Di tengah konflik yang mengancam eksistensi rezim yang telah berkuasa selama hampir 50 tahun, Mojtaba Khamenei memilih untuk tidak tampil. Sebagian besar pernyataannya disampaikan melalui televisi nasional atau platform media sosial, termasuk video yang dihasilkan artificial intelligence (AI). Hal ini menimbulkan spekulasi bahwa ia tidak sepenuhnya mampu menjalankan tugas atau mungkin berada di luar negeri.
Sumber-sumber yang dekat dengan situasi menyebutkan bahwa ia mengalami cedera setelah gelombang serangan yang juga menewaskan sang ayah dan sejumlah komandan militer terkemuka. Meskipun demikian, Khamenei diketahui masih terlibat dalam pertemuan dengan pejabat senior melalui konferensi audio untuk memberikan persetujuan atas keputusan penting.

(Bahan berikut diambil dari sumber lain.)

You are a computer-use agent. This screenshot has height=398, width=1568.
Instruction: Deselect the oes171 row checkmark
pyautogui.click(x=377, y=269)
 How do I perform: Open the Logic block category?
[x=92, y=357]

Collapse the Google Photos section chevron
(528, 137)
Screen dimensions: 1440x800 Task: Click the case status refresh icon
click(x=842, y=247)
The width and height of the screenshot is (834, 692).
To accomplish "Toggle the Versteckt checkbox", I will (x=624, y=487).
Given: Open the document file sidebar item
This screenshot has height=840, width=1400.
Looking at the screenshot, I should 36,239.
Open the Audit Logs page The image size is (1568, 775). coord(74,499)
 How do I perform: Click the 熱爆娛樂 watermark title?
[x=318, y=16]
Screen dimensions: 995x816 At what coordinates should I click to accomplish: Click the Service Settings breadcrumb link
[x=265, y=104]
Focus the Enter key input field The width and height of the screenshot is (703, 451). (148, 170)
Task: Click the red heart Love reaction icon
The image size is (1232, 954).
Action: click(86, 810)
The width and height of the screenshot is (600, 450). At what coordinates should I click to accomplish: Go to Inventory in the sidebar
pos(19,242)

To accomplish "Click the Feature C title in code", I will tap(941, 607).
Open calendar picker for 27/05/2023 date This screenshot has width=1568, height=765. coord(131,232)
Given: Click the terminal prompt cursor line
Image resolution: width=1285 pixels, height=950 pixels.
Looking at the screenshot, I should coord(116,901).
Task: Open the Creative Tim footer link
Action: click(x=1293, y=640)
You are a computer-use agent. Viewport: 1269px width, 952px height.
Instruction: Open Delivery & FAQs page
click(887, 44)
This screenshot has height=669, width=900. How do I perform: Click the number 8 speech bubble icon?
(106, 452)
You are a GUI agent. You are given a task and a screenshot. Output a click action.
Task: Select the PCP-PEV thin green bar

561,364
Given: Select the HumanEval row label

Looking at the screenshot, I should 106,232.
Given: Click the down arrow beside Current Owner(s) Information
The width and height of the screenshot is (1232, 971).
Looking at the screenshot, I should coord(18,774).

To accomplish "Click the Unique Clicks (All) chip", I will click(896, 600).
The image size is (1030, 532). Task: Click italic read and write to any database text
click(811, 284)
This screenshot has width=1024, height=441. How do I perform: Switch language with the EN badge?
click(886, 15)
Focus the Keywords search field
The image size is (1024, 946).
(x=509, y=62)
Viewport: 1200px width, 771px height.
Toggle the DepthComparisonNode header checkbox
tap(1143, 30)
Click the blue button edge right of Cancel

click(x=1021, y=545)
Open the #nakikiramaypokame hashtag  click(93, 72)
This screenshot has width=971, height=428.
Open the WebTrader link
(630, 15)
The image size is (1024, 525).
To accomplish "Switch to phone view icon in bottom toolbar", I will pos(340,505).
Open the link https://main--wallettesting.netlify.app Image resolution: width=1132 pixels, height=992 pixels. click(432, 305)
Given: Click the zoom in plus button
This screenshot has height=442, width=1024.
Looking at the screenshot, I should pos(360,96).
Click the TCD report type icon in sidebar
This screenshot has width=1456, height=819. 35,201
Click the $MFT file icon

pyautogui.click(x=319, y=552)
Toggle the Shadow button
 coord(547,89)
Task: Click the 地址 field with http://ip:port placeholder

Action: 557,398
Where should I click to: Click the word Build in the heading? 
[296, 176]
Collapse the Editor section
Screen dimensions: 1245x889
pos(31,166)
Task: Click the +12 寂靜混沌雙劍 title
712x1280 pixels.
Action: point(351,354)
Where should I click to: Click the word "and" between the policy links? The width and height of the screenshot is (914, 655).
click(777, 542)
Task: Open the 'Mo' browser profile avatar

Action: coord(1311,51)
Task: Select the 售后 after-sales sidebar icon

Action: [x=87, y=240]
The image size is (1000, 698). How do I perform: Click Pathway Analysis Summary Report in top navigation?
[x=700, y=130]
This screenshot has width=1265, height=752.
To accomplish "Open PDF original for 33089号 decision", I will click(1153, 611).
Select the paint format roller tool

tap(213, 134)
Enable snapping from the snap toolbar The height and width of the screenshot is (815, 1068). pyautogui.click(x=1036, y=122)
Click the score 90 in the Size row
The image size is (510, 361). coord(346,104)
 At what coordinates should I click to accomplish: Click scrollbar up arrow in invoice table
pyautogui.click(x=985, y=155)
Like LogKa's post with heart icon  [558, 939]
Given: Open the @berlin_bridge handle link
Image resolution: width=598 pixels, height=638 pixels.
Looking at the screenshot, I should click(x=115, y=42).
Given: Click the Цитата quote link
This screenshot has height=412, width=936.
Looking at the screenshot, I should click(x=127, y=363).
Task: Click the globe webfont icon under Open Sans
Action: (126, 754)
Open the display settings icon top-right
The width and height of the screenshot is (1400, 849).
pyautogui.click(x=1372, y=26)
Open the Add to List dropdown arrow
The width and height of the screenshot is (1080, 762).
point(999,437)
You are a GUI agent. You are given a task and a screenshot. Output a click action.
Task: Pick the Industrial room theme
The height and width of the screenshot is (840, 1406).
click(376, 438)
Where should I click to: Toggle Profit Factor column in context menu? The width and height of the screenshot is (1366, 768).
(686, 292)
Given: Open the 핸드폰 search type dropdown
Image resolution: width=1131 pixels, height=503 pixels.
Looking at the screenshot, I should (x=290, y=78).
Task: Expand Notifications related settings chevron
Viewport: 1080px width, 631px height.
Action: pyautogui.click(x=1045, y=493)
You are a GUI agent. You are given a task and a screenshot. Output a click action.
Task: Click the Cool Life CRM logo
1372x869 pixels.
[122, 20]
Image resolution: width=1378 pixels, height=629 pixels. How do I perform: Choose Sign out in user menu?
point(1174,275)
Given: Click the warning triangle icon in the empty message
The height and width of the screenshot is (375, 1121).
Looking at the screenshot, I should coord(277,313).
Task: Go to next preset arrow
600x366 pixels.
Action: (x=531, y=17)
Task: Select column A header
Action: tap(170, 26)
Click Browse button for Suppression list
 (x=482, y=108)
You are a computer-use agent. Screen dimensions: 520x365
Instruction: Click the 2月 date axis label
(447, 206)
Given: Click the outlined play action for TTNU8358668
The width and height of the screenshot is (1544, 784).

Ali Vaez dari International Crisis Group menegaskan bahwa meskipun kapasitas Mojtaba untuk mengambil keputusan secara mendalam dipertanyakan, sistem kepemimpinan saat ini mengandalkan kehadiran namanya untuk memberikan legitimasi pada berbagai keputusan yang diambil. Dengan demikian, ketidakhadirannya berfungsi sebagai tameng dari kritik internal terhadap proses negosiasi dan keputusan yang diambil.
Pernyataan ini sangat kontras dengan gaya kepemimpinan ayahnya, Ayatollah Ali Khamenei, yang terkenal aktif dan terbuka dalam pengambilan keputusan. Kini, dengan situasi yang tidak menentu, banyak yang bertanya-tanya mengenai siapa yang sebenarnya memegang kendali dalam proses kepemimpinan Iran saat ini.